Não equaciona, por outro lado, o problema dos estados, não havendo, fora as linhas gerais do projeto, textos capazes sequer de sinalizar um roteiro para a aplicação do novo ICMS, dos seus fundos de desenvolvimento e equalização ou do funcionamento do Confazão, que obrigará todos os estados a terem a mesma regulamentação, não feita por legisladores, mas por funcionários das Secretarias de Estado do país.
O projeto sofre pressão de muitos estados. Para eles, o Governo deve pensar em sair da crise, que é grande, e para a qual ainda não conseguiu definir um plano estratégico capaz de minimizar os seus efeitos. Não desesperadamente, sem textos, projetos ou propostas regulamentadoras, insistir numa reforma que, em tese sendo para simplificar, tem mais dispositivos constitucionais do que todos os sistemas constitucionais tributários de todos os países civilizados ou emergentes da atualidade.
Em outras palavras, o Governo parece adotar a fórmula de que a melhor forma de simplificar é complicar, razão pela qual as dezenas de dispositivos que compõem o projeto e que se acrescentarão a outras dezenas de comandos não revogados, tornarão o sistema brasileiro irracional, complexo e casuístico, a dificultar, inclusive, uma integração comunitária. É necessário parar para refletir.

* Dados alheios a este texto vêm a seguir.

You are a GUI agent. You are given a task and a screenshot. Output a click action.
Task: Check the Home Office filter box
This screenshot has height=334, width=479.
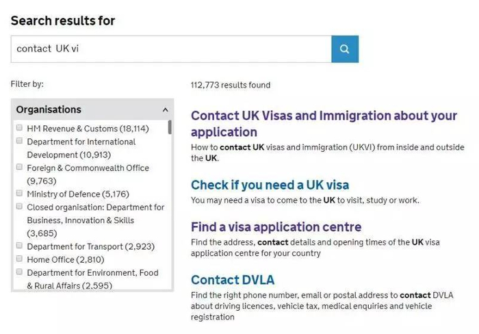20,259
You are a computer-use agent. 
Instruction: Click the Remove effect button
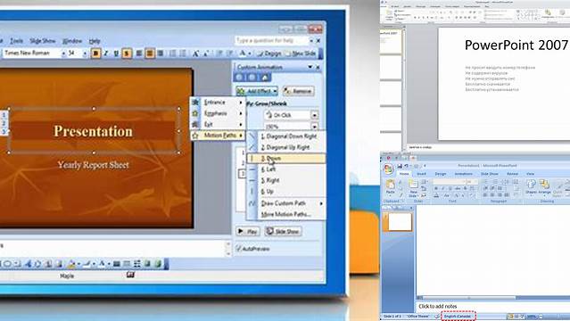[298, 91]
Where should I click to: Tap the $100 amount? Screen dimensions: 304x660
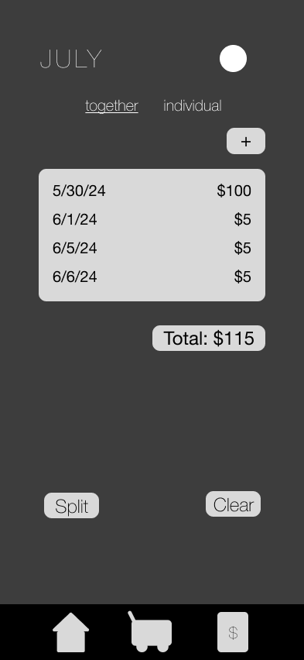tap(234, 191)
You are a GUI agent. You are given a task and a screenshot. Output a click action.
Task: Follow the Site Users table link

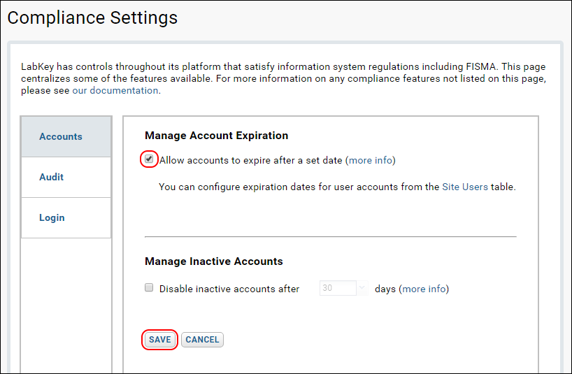point(465,187)
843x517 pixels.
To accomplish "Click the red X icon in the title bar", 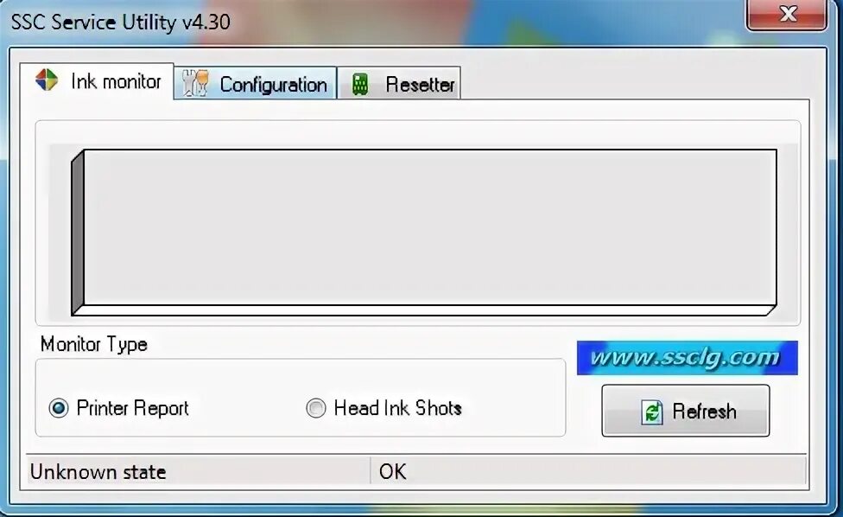I will tap(787, 14).
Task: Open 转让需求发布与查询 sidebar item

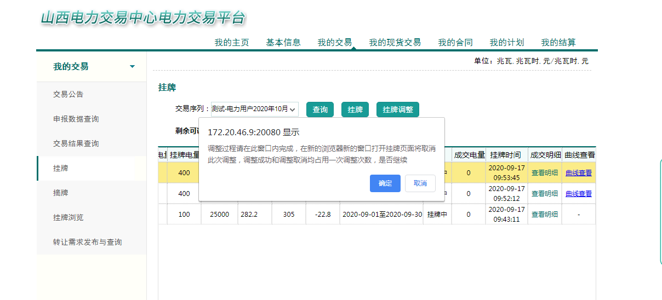Action: point(87,242)
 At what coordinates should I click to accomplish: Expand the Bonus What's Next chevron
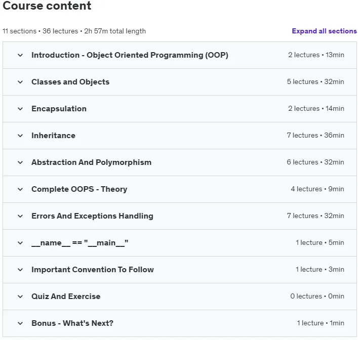[20, 323]
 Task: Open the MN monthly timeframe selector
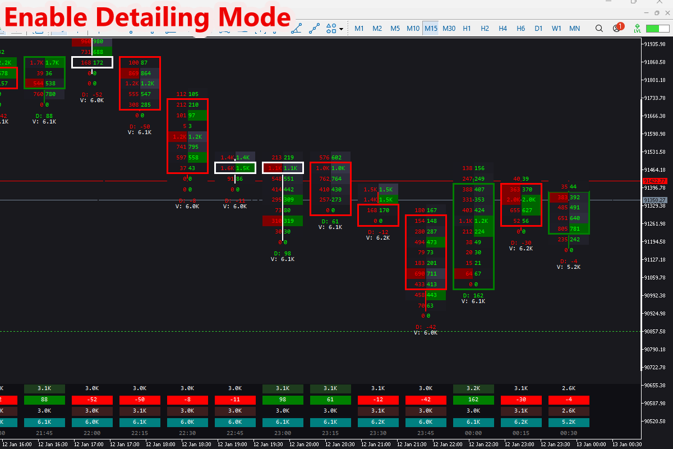click(x=574, y=28)
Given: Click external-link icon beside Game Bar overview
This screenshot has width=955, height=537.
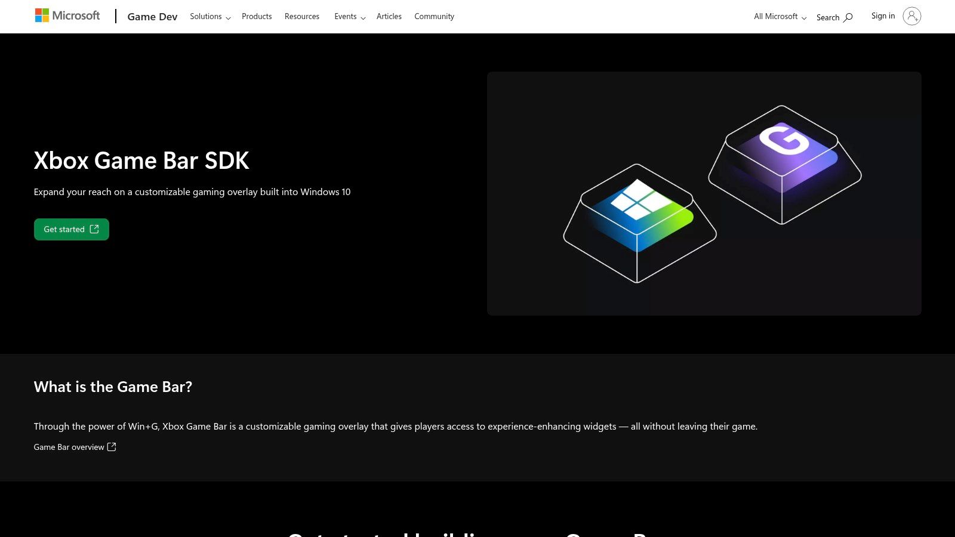Looking at the screenshot, I should click(x=112, y=447).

Poder-se-ia ter eliminado o Imposto sobre Grandes Fortunas. Trata-se de tributo ideológico – cadáver tributário em outros países –, em face do viés governamental de retirar dos contribuintes que geram desenvolvimento, parte do que lhes tenha sobrado, após a enxurrada de tributos sobre a renda, patrimônio e circulação de bens e serviços.

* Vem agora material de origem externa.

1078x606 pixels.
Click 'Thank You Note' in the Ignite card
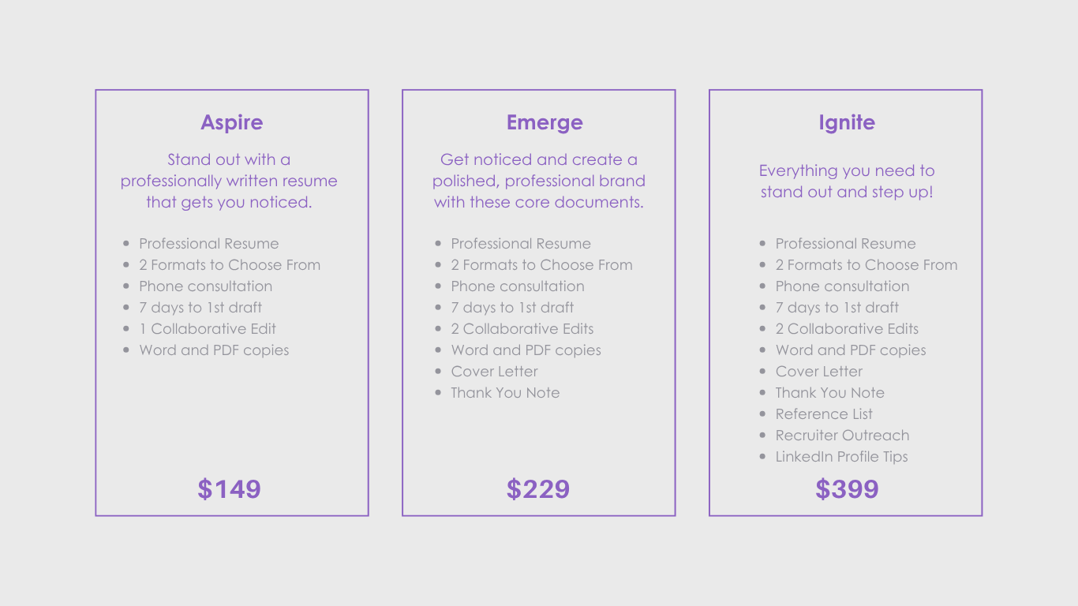(x=829, y=393)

A melhor forma de afastar-se poupança e investimento é um tributo com este perfil, que está sendo abandonado em todos os países que o adotaram.
É um tributo que propicia um protecionismo às avessas. Um empresário brasileiro que aplicar dinheiro no Brasil, em sua empresa, deverá pagá-lo. Já o empresário estrangeiro, seu concorrente, por não ter residência no Brasil, não o pagará. Um protecionismo a favor dos outros, como foi detectado nos países em que foi implantado.

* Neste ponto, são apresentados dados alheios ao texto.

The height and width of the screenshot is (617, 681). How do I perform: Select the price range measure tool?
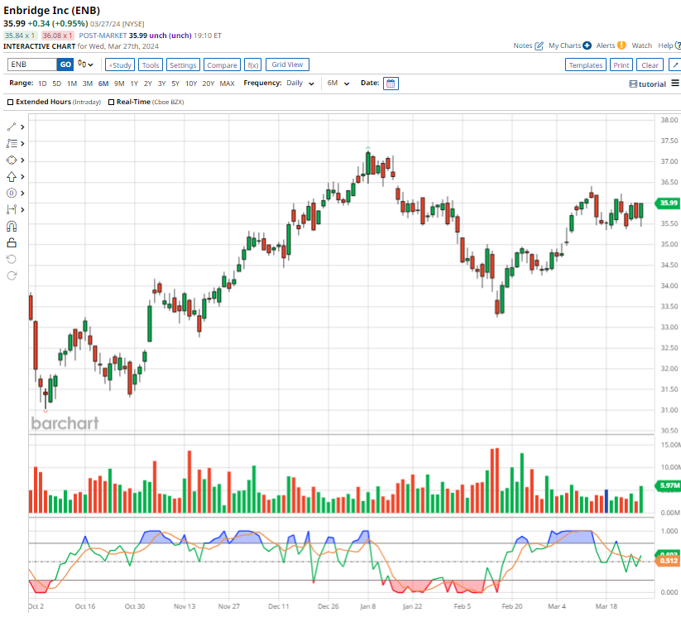pyautogui.click(x=12, y=209)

No livro coordenado por Paulo Rabello de Castro, Rogério Gandra da Silva Martins e por mim (“Tributos no Brasil: Auge, declínio e reforma”, Fecomércio, 2008) Fátima Fernandes Rodrigues de Souza, Patrícia Garcia, Soraya David Monteiro Locatelli e meu filho Rogério Gandra da Silva Martins, co-coordenador da obra, enfocando facetas diferentes, demonstram ser este o tributo do atraso. Seria, novamente, o avanço do retrocesso no Brasil, só idealizado por teóricos marxistas ou socialistas, cujas experiências acadêmicas estão na proporção inversa de seu conhecimento da realidade econômica.
Deveria ter sido eliminado esse cadáver, que poderá, ainda, ser utilizado ideologicamente, como forma de agravar a crise por que passa o país.
O mérito do deputado Sandro Mabel foi ter incluído a necessidade de um Código de Defesa do Contribuinte. E isto se faz necessário, pois, como o Governo Federal não demonstra vontade maior em reduzir suas despesas e a economia real será contraída, para sustentar o moloque estatal, poderemos ter carga tributária maior, a agravar ainda mais o delicado momento por que passam o Brasil e o mundo.
De se aplaudir, também, embora de difícil implantação, dispositivo que coloca teto para aumento da carga tributária, assim como outros mecanismos propostos pelo eminente parlamentar.
Pessoalmente, por ser contra a criação de mais um imposto circulatório – passaram a ser 4 (ICMS, IPI, ISS e IVA Federal) – e a reformulação proposta para o ICMS, gostaria que a Reforma fosse aprovada apenas nos aspectos positivos propostos pelo deputado Sandro Mabel.